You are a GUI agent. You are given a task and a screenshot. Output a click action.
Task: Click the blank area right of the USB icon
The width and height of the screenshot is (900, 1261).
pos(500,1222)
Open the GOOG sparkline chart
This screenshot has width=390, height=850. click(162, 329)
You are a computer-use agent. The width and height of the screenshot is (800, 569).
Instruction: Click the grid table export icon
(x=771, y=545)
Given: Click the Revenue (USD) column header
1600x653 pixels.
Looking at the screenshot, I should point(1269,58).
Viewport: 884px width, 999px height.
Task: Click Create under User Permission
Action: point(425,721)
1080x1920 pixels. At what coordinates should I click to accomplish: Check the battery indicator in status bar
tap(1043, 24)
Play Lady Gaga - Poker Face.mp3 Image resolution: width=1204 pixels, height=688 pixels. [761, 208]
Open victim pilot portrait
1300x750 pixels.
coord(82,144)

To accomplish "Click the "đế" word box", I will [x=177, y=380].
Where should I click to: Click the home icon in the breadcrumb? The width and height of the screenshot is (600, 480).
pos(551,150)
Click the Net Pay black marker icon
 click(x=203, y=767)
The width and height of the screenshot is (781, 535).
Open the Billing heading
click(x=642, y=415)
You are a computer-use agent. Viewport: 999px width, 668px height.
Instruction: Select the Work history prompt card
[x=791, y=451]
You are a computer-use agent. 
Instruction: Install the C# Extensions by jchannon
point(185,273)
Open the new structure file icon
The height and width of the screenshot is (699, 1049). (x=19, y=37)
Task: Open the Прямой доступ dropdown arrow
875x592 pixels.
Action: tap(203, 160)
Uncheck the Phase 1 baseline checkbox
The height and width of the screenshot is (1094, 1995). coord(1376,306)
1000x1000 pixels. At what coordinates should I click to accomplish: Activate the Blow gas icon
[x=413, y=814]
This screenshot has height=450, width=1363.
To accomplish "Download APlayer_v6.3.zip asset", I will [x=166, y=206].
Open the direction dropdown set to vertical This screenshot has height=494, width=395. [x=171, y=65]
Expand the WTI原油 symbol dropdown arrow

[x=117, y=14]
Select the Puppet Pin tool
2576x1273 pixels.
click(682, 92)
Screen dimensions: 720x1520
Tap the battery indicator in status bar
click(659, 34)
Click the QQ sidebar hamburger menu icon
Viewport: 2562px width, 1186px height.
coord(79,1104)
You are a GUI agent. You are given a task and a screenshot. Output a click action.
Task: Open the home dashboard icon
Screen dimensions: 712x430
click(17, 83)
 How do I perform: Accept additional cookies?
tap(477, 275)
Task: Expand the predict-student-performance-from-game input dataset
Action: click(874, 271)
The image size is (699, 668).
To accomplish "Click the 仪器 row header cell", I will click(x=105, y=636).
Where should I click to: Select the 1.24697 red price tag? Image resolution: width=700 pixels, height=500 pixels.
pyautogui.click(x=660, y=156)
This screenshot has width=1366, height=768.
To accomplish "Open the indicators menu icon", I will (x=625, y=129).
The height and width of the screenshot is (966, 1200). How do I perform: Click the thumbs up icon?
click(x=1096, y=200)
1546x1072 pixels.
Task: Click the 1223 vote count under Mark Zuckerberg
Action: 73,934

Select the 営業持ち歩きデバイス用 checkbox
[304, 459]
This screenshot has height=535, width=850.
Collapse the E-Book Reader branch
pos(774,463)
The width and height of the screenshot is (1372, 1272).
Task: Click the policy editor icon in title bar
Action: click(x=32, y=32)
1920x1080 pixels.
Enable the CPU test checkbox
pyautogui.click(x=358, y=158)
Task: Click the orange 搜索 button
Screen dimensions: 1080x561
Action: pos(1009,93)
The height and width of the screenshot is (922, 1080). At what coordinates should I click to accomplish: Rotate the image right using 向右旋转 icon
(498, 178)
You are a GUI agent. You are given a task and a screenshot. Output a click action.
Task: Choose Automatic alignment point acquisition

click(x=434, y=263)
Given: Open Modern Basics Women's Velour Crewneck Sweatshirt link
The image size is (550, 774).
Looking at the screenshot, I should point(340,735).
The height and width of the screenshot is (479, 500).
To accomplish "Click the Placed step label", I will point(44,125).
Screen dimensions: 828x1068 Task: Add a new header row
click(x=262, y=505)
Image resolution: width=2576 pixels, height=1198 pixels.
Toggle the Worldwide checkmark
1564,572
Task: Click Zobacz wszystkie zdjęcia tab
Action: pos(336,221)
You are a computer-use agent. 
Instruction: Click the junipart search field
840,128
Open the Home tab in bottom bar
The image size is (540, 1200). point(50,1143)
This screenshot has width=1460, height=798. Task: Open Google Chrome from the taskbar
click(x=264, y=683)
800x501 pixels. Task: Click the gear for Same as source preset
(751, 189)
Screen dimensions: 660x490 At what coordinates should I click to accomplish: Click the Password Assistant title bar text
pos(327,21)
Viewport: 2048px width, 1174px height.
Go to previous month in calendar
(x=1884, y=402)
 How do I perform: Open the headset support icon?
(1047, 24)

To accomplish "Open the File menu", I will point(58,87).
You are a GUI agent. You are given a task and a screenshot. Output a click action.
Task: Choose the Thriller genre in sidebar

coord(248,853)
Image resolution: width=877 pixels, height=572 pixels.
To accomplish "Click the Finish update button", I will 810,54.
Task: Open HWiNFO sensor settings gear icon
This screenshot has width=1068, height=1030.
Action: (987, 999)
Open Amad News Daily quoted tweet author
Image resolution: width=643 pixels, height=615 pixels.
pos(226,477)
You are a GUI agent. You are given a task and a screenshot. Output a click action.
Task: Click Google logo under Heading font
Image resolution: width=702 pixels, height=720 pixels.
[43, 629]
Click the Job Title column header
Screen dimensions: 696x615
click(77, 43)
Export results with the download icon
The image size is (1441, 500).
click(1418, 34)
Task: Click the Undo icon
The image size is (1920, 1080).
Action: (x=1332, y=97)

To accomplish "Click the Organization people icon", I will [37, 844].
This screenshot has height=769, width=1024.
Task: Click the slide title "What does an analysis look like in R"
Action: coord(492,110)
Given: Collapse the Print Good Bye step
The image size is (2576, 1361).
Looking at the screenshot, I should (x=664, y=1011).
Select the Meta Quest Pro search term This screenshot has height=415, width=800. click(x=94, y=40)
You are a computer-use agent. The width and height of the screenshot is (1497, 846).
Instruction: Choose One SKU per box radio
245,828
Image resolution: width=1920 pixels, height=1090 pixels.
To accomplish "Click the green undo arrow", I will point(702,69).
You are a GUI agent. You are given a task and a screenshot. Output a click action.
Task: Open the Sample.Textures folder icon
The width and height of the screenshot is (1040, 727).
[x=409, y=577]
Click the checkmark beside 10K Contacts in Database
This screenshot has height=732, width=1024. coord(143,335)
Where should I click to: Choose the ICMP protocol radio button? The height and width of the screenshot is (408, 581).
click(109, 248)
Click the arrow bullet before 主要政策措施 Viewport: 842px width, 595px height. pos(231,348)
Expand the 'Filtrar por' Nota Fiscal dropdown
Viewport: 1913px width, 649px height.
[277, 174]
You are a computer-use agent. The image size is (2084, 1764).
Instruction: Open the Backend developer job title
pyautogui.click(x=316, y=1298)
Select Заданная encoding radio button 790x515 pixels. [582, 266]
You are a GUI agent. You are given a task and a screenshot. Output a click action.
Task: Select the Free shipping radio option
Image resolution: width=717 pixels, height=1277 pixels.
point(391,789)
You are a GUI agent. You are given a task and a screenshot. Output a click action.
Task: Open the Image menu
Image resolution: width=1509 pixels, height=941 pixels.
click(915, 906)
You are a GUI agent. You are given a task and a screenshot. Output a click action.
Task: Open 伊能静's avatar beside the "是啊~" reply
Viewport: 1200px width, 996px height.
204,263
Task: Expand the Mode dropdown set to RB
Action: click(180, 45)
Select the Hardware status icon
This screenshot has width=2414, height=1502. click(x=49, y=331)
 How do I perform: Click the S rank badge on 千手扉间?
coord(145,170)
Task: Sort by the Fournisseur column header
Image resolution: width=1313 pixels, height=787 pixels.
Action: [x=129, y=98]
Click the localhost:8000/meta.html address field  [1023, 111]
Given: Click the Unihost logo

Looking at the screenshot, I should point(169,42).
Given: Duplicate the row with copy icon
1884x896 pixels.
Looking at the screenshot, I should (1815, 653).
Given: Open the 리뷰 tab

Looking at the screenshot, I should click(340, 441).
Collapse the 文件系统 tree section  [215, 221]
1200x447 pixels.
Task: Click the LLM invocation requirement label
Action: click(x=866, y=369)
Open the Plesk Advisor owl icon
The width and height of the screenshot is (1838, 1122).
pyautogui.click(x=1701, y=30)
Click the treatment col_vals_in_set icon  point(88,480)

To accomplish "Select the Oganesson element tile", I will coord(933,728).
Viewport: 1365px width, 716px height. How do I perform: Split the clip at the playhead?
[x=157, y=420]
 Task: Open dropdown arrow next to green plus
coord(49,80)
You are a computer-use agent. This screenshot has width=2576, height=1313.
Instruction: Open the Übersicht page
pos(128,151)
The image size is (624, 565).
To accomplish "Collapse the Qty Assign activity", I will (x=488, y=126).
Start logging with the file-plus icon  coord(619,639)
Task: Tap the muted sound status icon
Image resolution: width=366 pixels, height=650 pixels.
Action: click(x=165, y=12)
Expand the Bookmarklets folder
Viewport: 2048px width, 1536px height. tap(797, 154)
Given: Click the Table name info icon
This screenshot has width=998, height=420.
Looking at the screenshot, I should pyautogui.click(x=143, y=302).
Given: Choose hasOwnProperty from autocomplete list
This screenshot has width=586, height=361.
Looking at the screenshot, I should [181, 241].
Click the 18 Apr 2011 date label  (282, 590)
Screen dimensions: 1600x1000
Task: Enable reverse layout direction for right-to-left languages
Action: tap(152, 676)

========================

**Short problem:** Gather every line in the rows above that contains the word "button", and copy each of those lines.

**Correct answer:**
Task: Click the orange 搜索 button
To accomplish "Click the Finish update button", I will 810,54.
Where should I click to: Choose the ICMP protocol radio button? The height and width of the screenshot is (408, 581).
Select Заданная encoding radio button 790x515 pixels. [582, 266]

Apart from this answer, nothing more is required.